* WORK ITEM
Below is a listing. Set down exactly the lines from the one containing "particulieren (829, 2214)" through the one containing "loondienst (160, 883)", both ends included, and leave out the rest.

* DATASET CONTENT
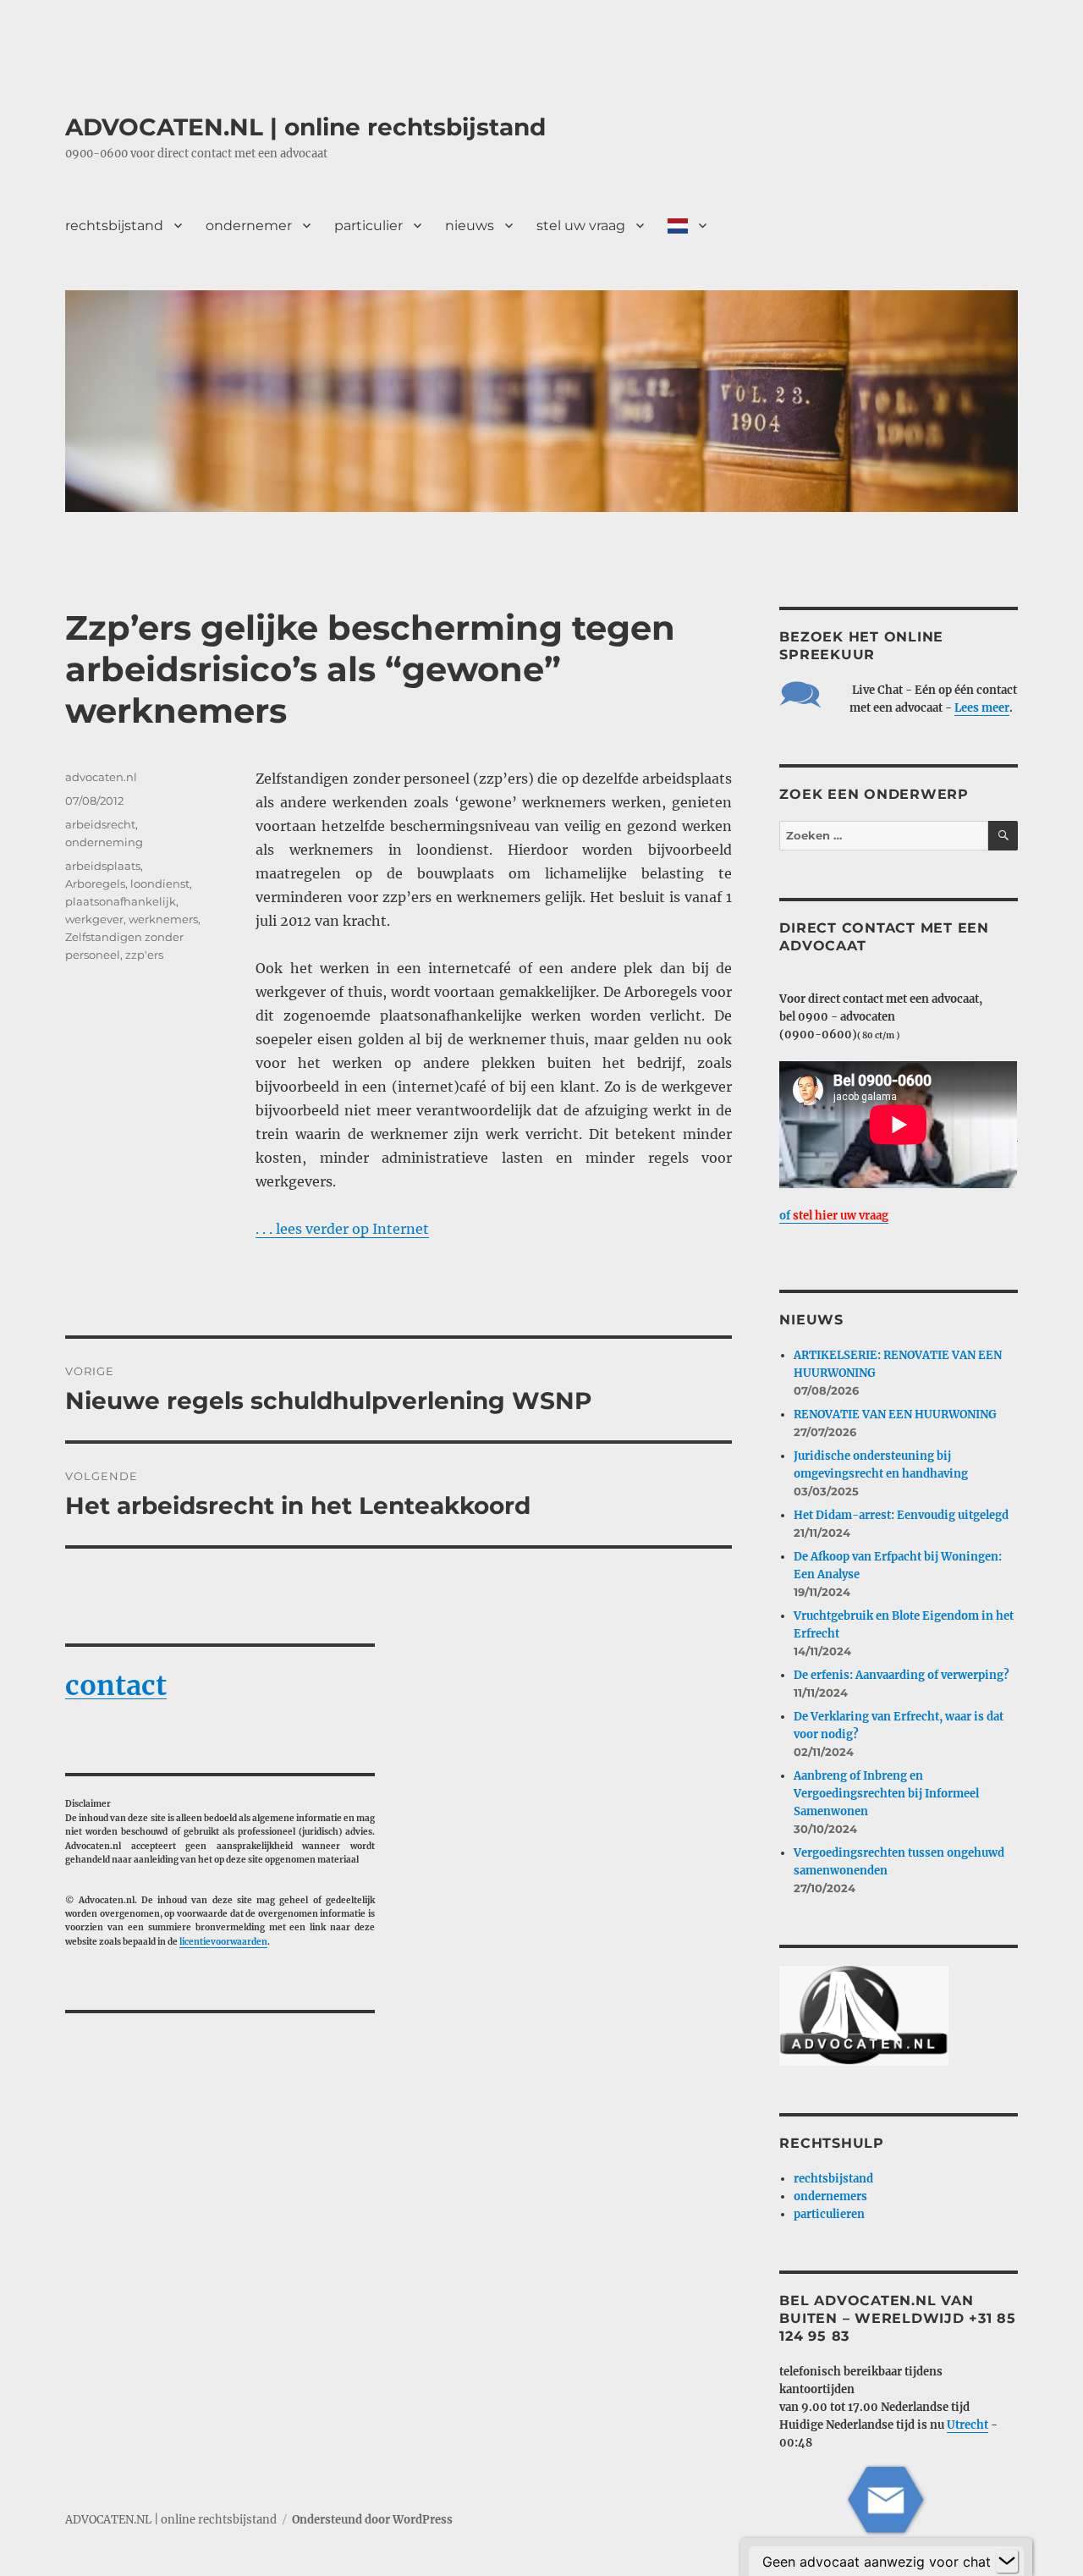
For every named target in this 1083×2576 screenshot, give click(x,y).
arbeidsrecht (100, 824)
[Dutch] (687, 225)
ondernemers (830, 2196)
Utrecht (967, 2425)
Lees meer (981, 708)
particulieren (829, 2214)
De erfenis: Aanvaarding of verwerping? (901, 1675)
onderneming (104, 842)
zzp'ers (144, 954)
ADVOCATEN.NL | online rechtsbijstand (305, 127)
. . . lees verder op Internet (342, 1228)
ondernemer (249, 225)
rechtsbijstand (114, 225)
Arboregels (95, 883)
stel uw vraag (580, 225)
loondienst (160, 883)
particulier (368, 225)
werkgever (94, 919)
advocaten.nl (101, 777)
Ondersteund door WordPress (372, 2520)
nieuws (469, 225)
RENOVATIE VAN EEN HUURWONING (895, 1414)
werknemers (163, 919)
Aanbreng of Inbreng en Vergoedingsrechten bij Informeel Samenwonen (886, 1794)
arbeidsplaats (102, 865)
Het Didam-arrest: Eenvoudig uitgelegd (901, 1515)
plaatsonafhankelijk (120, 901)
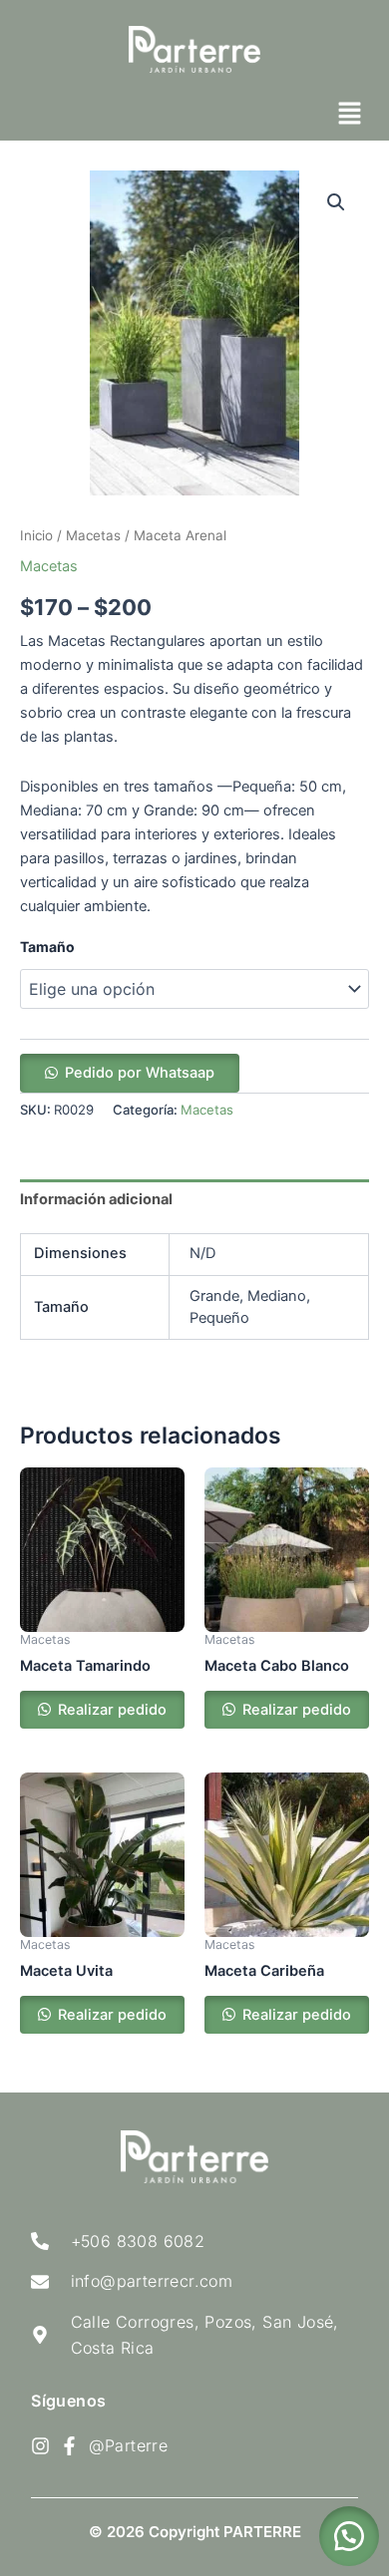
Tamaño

* OUTPUT FOR THIS TASK
particulieren (829, 2214)
De erfenis: Aanvaarding of verwerping? (901, 1675)
onderneming (104, 842)
zzp'ers (144, 954)
ADVOCATEN.NL | online rechtsbijstand (305, 127)
. . . lees verder op Internet (342, 1228)
ondernemer (249, 225)
rechtsbijstand (114, 225)
Arboregels (95, 883)
stel uw vraag (580, 225)
loondienst (160, 883)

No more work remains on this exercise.